DOCUMENT SECTION:
"""

For the second time in 2024, Cisco is laying off thousands of employees, adding up to 7 percent of its workforce. Yet this is only part of a larger direction change within the company that has been underway for some time. Today, this has resulted in a new business unit consisting of the previously separate components Networking, Security and Collaboration. This gives the platform approach a strong and also necessary boost.
The new unit will be led by Jeetu Patel, who was already EVP and GM at the Security and Collaboration divisions. He will become Chief Product Officer through the change and has been responsible for coordinating the three teams since this week. Jonathan Davidson, formerly EVP/GM of Cisco Networking, will have an advisory role.
Simplification
The new structure fits with the plans Cisco has already announced. The simplification of its offerings has been an explicit ambition of the company for two years. This is proceeding in increments, first with the creation of the Security Cloud and last year also a Networking Cloud. These are focused on simplicity, monitoring and integrations. Some of this vision had very practical short-term effects, such as the simplification of licensing, but also more ambitious plans with Cisco harbouring ambitions for rolling out policies for networking and security in one package. That’s not a change that will happen overnight. Coordinating a focused direction will now become Patel’s job.
In particular, Networking and Security should no longer live separately, as the competition has already realized. This became clear once again when we recently described the new HPE Aruba Networking offering. “The network is a security solution,” concluded Larry Lunetta, VP of AI, Security and Networking Product Marketing at HPE. After all, every cyberattack at some point traverses a network, and usually, that’s where they begin in the first place. Monitor the network and segment it when problems arise and one can prevent an organization from getting hit by a full-blown ransomware attack.
Jeetu Patel also spoke to Techzine on the subject in April, back when Cisco announced Hypershield. Patel called it “the best story yet” from Cisco, while CEO Chuck Robbins spoke of “one of the most significant security innovations in our [Cisco’s, ed.] history.” The move to a new security architecture has long since begun, and it is much needed because of the major dangers surrounding API security and the ever-pervasive patching problem. Automation is the magic word here; only by utilizing automated systems can organizations really move forward. Meeting this demand from the market requires a platform approach, as Cisco more than ever aspires to.

"""

WORK INSTRUCTIONS:
1/ In the article on Cisco's restructuring, why should Networking and Security no longer be kept separate? Answer in one to three sentences.
2/ According to the article on Cisco's restructuring, what role will Jonathan Davidson have?

DATASET CONTENT:
"""

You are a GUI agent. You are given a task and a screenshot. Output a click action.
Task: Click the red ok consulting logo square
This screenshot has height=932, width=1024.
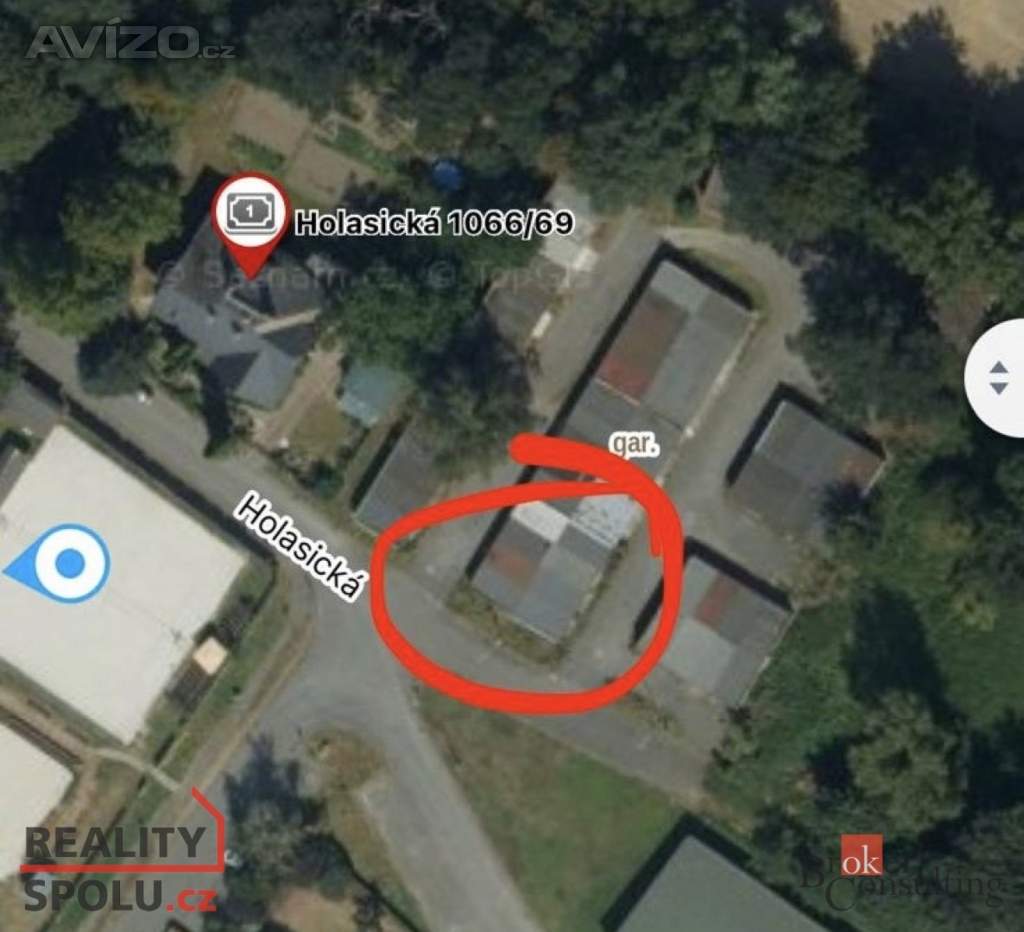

"""

THE RESULTS:
1/ Every cyberattack passes through a network at some point, and that is usually where it starts. Monitoring the network and segmenting it when problems arise can keep an organization from being hit by a full-blown ransomware attack.

2/ He will have an advisory role.